===== Documento =====

Eu não escreveria a respeito. Aliás, eu havia prometido a mim mesmo não escrever mais sobre temas polêmicos no blog, mas aí o caso tomou uma proporção que me forçou a emitir opinião – na condição não apenas de gay, mas de defensor dos direitos humanos, de cidadão antenado e de joinvilense envergonhado.

Para ser sincero, eu preferiria ver alguém defecando em público, ou ainda mesmo que alguém assoasse o nariz nas minhas próprias vestes do que ter lido o que li – proferido por alguém que até ali admirara. Embora eu seja absolutamente favorável à veiculação do beijo gay – não só na campanha, mas sempre que se quiser retratar o assunto – não é sobre isso que escreverei.

A infeliz declaração do João Francisco ecoou na sociedade joinvilense e, como um sonar, fez detectar três tipos de pessoas – indiferentes, reacionários e revoltados com a declaração. Aos primeiros, meu lamento. Disse Weber: “neutro é quem já se decidiu pelo mais forte”. Aos segundos, meu desprezo. Um ósculo de Judas a vocês. E aos terceiros, minha admiração, solidariedade e apoio. Estes revoltados fizeram um estardalhaço que retumbou em âmbitos maiores que nosso feudo de vinte e cinco léguas quadradas e ganhou o país. João Francisco e o Jornal da Cidade (já falei algo das maiúsculas?) ganharam manchetes em rede nacional, que produziram vergonha alheia nos joinvilenses mais esclarecidos. Até mesmo o deputado federal Jean Wyllys (PSOL-RJ), eleito segundo melhor congressista brasileiro, pronunciou-se a respeito, repudiando a forma com que o João Francisco falou e classificando a atitude do Leonel Camasão como “pedagógica”. Concordo.

Até o momento acima, eu havia ficado tão inerte quanto o são os sete neurônios da cabeça do Gebaili.  Mas aí li na quarta-feira a versão do Jornal da Cidade disponibilizada na internet e quedou impossível a minha ausência de manifestação, tendo a oportunidade de escrever às sextas aqui no blog.

O João Francisco não arredou de sua avaliação rasa e fétida qual as águas do Cachoeira em maré baixa e reiterou sua permanência na caverna de Platão, mantendo as palavras de sua missiva embotada de opinião jurássica. Ele diz ter confrontado “generais, juízes e delegados de polícia”, mas claramente faltou o embate com a razoabilidade e a inteligência. Porém ainda vejo esperança em dias melhores e na sua redenção. O homem deve ter tomado um vinho tão ruim que lhe azedou as ideias.

Já o Antonio Alberto Gouveia Gebaili (chamá-lo de Beto poderia denotar uma eventual intimidade, cuja inexistência me é grata) escreveu um “amontoado de palavras” que ganhou minha atenção pela estultice e admirável falta de senso de autocrítica e amor à honra. Que ele é parvo e oco, toda a cidade já sabia. Mas é como disse uma amiga, o “amontoado de palavras” serviu para nos apercebermos de seu único talento: a incrível capacidade de proferir tantas sandices por lauda. As palavras, pobrezinhas, deveriam ter o direito de se recusarem a trabalhar para alguns.

===== Dados fornecidos =====

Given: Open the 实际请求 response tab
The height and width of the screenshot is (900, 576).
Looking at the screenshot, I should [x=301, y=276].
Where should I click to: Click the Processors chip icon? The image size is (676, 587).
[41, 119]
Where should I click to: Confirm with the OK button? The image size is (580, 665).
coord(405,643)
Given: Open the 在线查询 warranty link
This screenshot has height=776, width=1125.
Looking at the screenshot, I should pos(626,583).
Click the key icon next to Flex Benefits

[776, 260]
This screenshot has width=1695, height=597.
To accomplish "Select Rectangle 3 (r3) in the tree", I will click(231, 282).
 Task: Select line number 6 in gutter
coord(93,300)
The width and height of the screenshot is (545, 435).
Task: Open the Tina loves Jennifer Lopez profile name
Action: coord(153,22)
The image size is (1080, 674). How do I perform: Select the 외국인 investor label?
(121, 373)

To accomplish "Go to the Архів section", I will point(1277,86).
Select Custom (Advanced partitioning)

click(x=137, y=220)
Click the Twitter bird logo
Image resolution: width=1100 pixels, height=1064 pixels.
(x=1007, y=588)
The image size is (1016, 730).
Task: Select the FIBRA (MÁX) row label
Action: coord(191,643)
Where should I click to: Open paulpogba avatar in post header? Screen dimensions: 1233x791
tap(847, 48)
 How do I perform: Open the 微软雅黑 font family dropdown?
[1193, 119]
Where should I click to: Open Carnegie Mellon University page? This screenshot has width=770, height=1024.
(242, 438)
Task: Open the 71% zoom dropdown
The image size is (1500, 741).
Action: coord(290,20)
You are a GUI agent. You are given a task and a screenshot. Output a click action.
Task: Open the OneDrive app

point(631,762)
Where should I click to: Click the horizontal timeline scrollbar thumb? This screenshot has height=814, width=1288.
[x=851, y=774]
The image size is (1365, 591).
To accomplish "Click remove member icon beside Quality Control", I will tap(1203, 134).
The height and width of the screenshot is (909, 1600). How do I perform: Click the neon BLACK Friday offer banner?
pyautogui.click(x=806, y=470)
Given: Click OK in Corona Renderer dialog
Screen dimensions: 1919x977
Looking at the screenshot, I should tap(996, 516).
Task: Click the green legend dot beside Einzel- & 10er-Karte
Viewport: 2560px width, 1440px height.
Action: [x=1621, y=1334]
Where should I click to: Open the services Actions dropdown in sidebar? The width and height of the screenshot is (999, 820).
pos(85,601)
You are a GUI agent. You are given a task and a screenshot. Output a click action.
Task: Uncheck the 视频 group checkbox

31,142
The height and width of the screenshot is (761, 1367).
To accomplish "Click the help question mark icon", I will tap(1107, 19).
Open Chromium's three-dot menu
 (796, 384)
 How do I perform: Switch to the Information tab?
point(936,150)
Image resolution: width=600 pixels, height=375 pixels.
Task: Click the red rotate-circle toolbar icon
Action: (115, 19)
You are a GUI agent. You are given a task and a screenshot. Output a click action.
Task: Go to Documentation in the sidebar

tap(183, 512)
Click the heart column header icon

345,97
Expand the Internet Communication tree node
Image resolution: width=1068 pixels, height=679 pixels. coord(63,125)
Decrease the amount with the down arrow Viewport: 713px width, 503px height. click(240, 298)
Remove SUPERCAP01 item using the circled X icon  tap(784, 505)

=====

*Tarefas do exercício*:
1. Responda às perguntas abaixo com base no texto.
(a) Em quais três tipos de pessoas a declaração fez detectar a sociedade joinvilense?
(b) Qual deputado federal se pronunciou a respeito do caso?
(c) Em que dia da semana o autor leu a versão do Jornal da Cidade disponibilizada na internet?
2. Transcreva do texto, sem qualquer alteração, o trecho entre "Até o momento" e "aqui no blog.", inclusive.

*Respostas corretas*:
1.
(a) Indiferentes, reacionários e revoltados com a declaração.
(b) Jean Wyllys (PSOL-RJ).
(c) Na quarta-feira.

2.
Até o momento acima, eu havia ficado tão inerte quanto o são os sete neurônios da cabeça do Gebaili.  Mas aí li na quarta-feira a versão do Jornal da Cidade disponibilizada na internet e quedou impossível a minha ausência de manifestação, tendo a oportunidade de escrever às sextas aqui no blog.